Home-makers still prefer to save in a very traditional manner like a savings account, PPFs, gold or simply accumulating cash in their tiny cupboards. They need to begin investing rather than just saving.
“You just need to invest in a good mutual fund with the medium of SIP and benefit from market-linked returns. While ‘saving’ Rs 500o every month will accumulate to Rs 6 lakh in 10 years, SIP will give you Rs 14 lakh approx for investing the same amount on a monthly basis assuming 15% return. What is the type of the mutual fund you are investing in, what is your return expectation and risk involved etc are a few major things you need to see before starting a SIP,” Gandhi explained.
The stock market, with all its technicalities, risk and volatility, has traditionally been considered a male occupation. However, many women are now participating in direct equities and inspiring other women.
Gandhi gave an example of the ‘First Lady of Wall Street’, stockbroker Muriel Siebert who earned her place and respect among the stalwarts of Wall Street and made history in 1967 when she became the first woman to own a seat on the New York Stock Exchange. She felt investors should prioritise saving funds for monthly expenses, debt to cover emergencies and then only should they think of investing in stocks.
“A sound asset allocation is the key to investment in equities. Also, it is very important to study the fundamentals of the companies, assess them and then buy the share. If you are just a beginner you can start with some selective bluechip companies and further diversify. Take professional help if you wish to take more risk but never rely on robotic advice or a friend’s advice to buy stocks,” Gandhi advised.
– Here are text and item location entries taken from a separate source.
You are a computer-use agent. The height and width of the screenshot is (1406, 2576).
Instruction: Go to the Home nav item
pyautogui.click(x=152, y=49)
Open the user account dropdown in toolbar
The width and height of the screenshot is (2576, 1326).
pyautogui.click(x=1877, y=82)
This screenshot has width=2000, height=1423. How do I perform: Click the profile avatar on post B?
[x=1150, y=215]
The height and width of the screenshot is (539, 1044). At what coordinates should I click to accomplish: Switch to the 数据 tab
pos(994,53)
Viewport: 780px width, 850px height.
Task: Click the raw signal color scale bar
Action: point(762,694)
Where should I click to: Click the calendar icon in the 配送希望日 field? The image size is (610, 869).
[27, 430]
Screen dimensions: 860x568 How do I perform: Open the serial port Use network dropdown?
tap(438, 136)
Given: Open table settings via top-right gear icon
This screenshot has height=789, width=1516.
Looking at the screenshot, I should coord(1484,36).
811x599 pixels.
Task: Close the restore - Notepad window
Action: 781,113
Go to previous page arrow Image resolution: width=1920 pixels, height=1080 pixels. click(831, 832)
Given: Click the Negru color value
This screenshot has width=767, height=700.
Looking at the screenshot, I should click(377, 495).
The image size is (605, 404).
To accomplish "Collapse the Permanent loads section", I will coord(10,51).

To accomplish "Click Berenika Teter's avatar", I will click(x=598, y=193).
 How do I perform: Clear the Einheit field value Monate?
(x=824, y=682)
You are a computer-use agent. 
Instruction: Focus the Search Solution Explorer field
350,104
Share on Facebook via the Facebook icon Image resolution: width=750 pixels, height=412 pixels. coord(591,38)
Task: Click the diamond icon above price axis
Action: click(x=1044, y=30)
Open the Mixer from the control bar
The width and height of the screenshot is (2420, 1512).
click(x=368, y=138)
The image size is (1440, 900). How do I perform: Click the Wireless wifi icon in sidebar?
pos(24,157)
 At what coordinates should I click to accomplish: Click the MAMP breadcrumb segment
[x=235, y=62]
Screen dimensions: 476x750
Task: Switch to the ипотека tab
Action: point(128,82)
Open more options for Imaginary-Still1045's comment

But why are women, home-makers in particular, hesitant to invest? The complex socio-cultural web surrounding women has a lot to blame. It discourages them from participating in money discussions or decisions around investing.
A nationwide survey, conducted by IndiaFirst Life Insurance with a sample size of 5,000 low-income women, found that a majority of them (75%) in the age group of 26-41 years preferred to put their money in savings bank accounts. Meanwhile, only 12% opted for life insurance policies. A part of the problem lies in the communication gap between financial advisors and home-maker clients while discussing investment options. As a single parent, a housemaker or someone who’s married and employed, the financial needs and aspirations of women vary greatly.
But is the financial world even thinking of women while structuring or creating investment products? Before we highlight anything about what the finance industry is doing for women, Gandhi feels, there is a need to introspect ourselves first.
“Firstly, it is very important to plan for unforeseen events. A woman should know where all the financial documents of the family are kept by their male counterparts and what insurances and savings they have.
Proper documentation is a must to safeguard your investments. There are several investment options and plans that offer long-term benefits to women investors. However, one must know how and where to invest their hard-earned money,” she said.
One can even invest in sovereign gold bonds against physical gold. There are company deposits, fixed income plans that add to financial security over the years. Equity and debt mutual funds offer great liquidity and accumulate wealth too. It is also essential to protect the health of you and your family members. A sound health insurance policy will take care of your medical expenses, thus keeping your savings intact.
Needless to say, financial freedom is a very important aspect of one’s life. This is because it means much more than the ability to spend as per your choice. With financial freedom comes an equal voice — a voice that can be heard at home, in your community, and in your country. Make sure to make it a priority in life.